Applicants are expected to review the guidance carefully to determine whether their product is suitable for reclassification and to understand the regulatory standards that must be met before submission.

Overview

Reclassification involves changing the legal status under which a medicine is supplied to the public. This process is designed to ensure that medicines are available in a manner that balances accessibility with patient safety.

Any change in classification must be supported by evidence demonstrating that the medicine can be used safely and effectively under the proposed new conditions of supply. The decision to reclassify a medicine is based on a comprehensive assessment of benefit–risk balance, safety profile, and the need for medical supervision.

Classifications of Medicines

In the UK, medicines are generally classified into three categories:

Prescription Only Medicines (POM) – supplied only with a prescription from an authorised healthcare professional.
Pharmacy Medicines (P) – available without prescription but sold under the supervision of a pharmacist.
General Sales List (GSL) Medicines – available for sale in general retail outlets without pharmacist supervision.

Each classification reflects the level of control necessary to ensure safe and appropriate use.

Changing the Legal Classification of a Medicine

Applicants seeking to change the legal classification must submit a variation to the existing marketing authorisation or include the request within a new application.
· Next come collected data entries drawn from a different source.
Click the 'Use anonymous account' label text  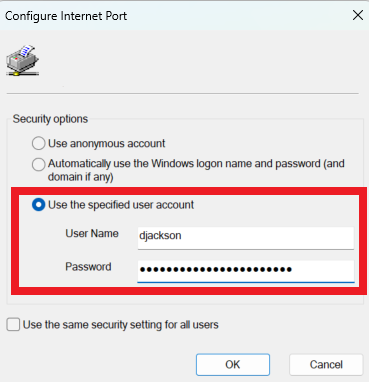(107, 143)
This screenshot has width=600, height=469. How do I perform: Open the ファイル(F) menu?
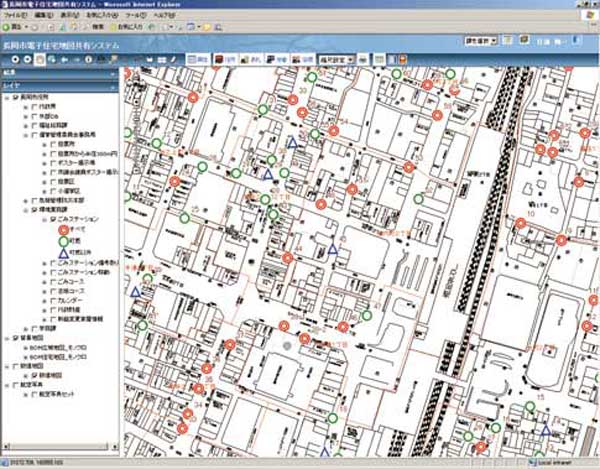(14, 17)
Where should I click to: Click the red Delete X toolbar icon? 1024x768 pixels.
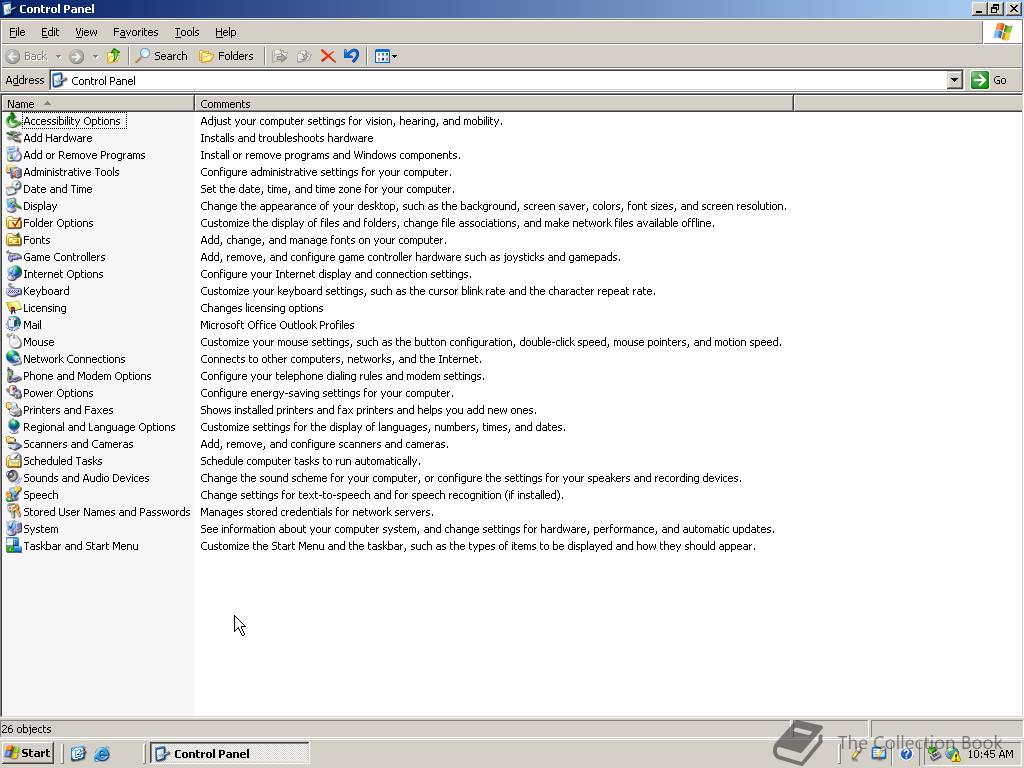tap(328, 56)
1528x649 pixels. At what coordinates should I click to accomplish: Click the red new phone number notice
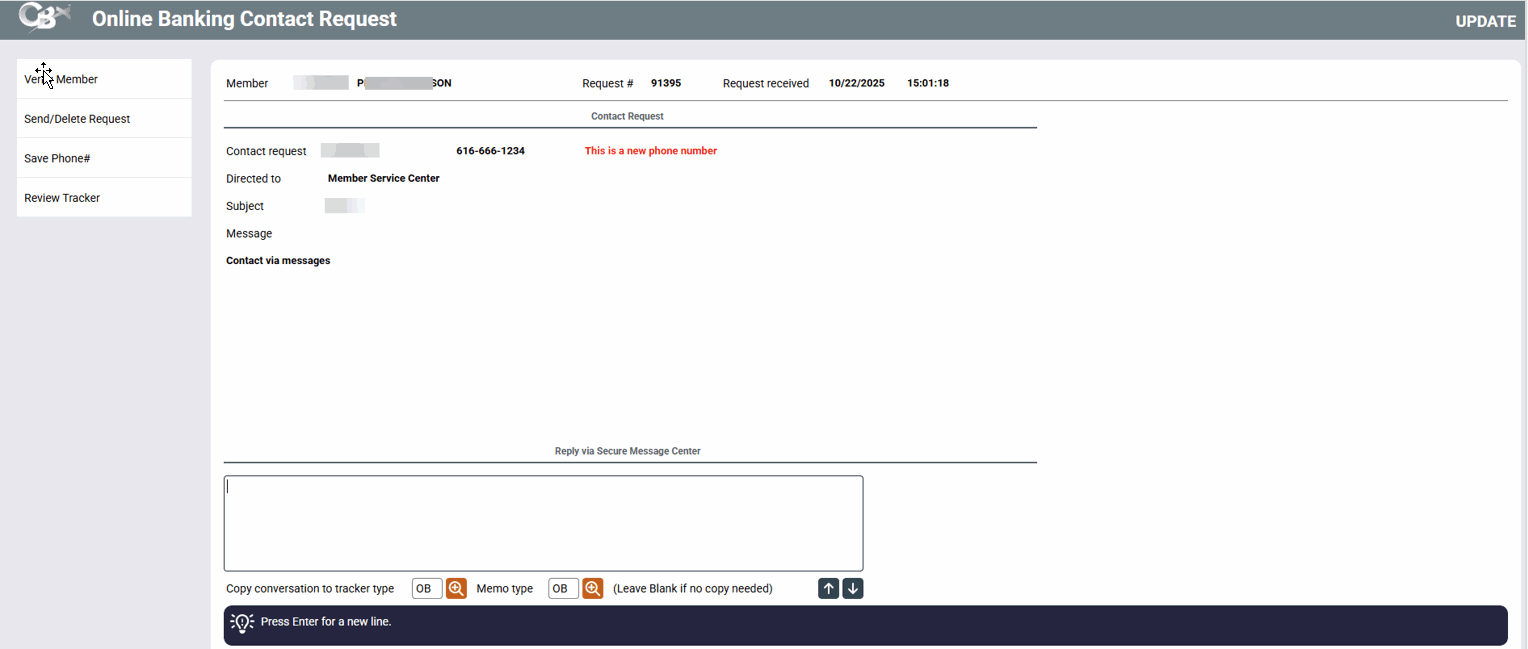tap(650, 151)
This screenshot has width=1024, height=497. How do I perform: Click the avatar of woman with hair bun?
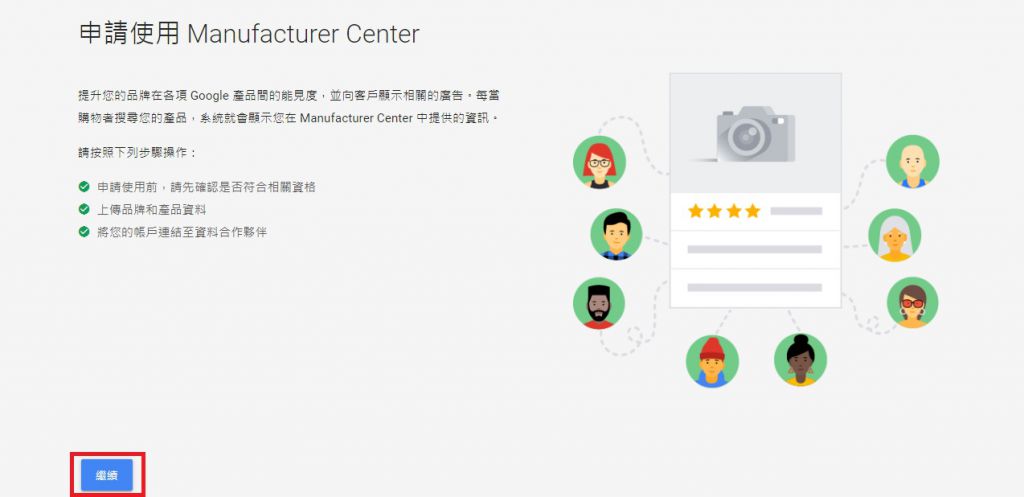[800, 360]
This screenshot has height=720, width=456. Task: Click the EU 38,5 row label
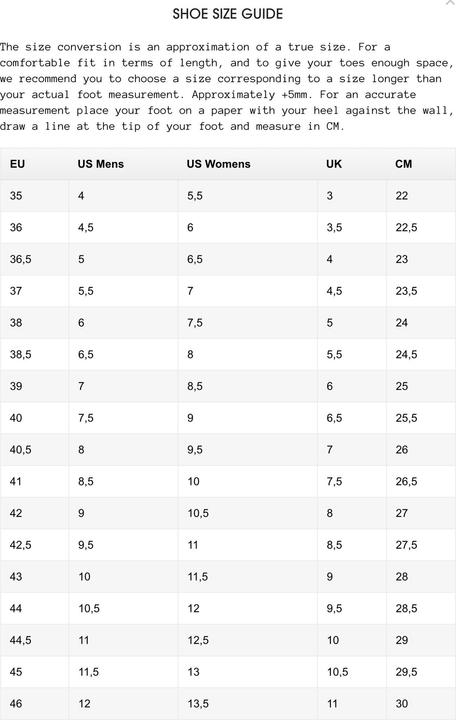[x=21, y=354]
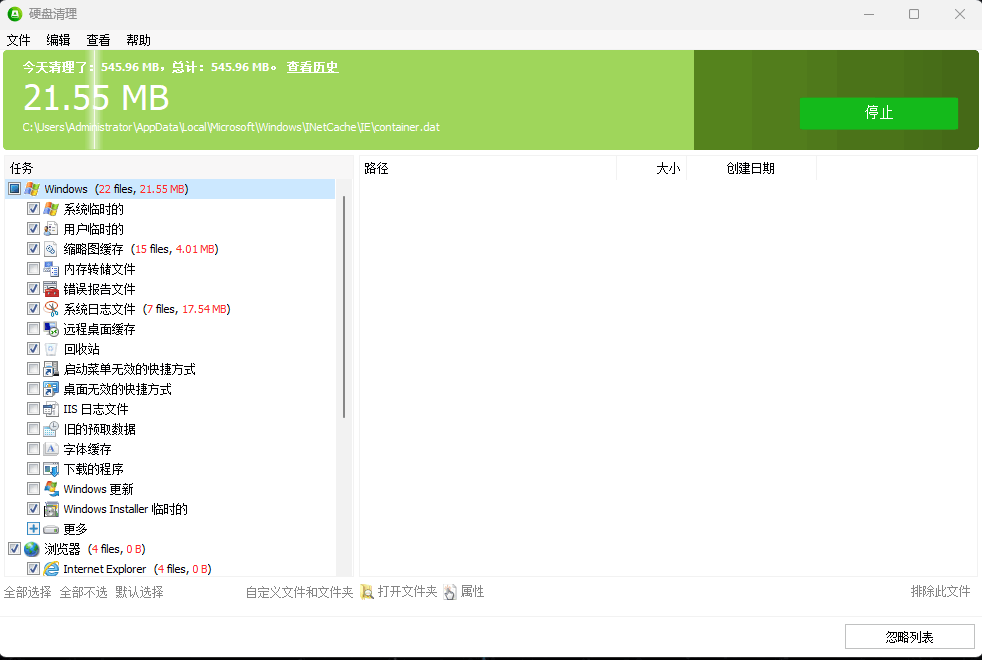Check the Windows 更新 checkbox
Image resolution: width=982 pixels, height=660 pixels.
tap(33, 488)
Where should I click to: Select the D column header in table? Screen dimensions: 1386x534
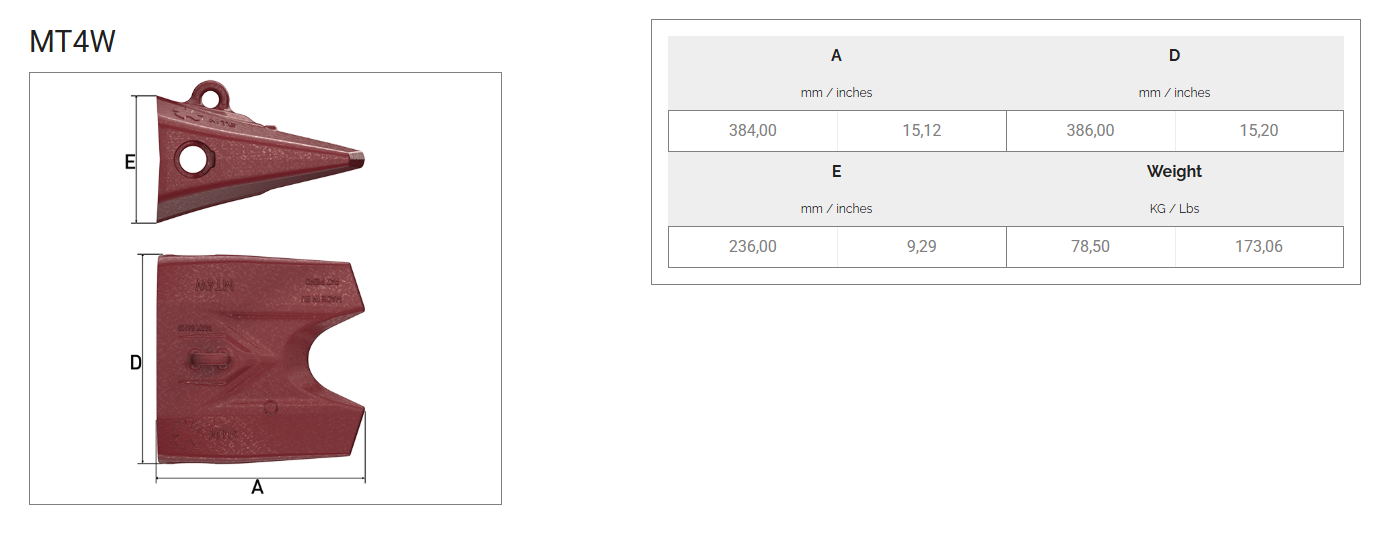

The application must include supporting data to justify that the proposed reclassification will not compromise patient safety.

Evidence may include clinical data, post-marketing experience, risk mitigation measures, labelling updates, and educational materials where relevant. The authority evaluates whether the product can be used safely without prescription or with reduced supervision, depending on the proposed category.

Reclassification decisions consider misuse potential, complexity of diagnosis, risk of adverse reactions, and clarity of instructions for use.

Types of Reclassification Procedure

The guidance outlines different procedural routes depending on the nature of the request. Reclassification may involve:

Switching a product from POM to P
Switching from P to GSL
Direct reclassification from POM to GSL in specific circumstances

Each procedure requires appropriate justification and may involve regulatory review timelines aligned with variation procedures.

Public and Professional Input

Reclassification proposals are subject to consultation processes. Public and professional input plays a key role in ensuring transparency and assessing potential impact on healthcare practice.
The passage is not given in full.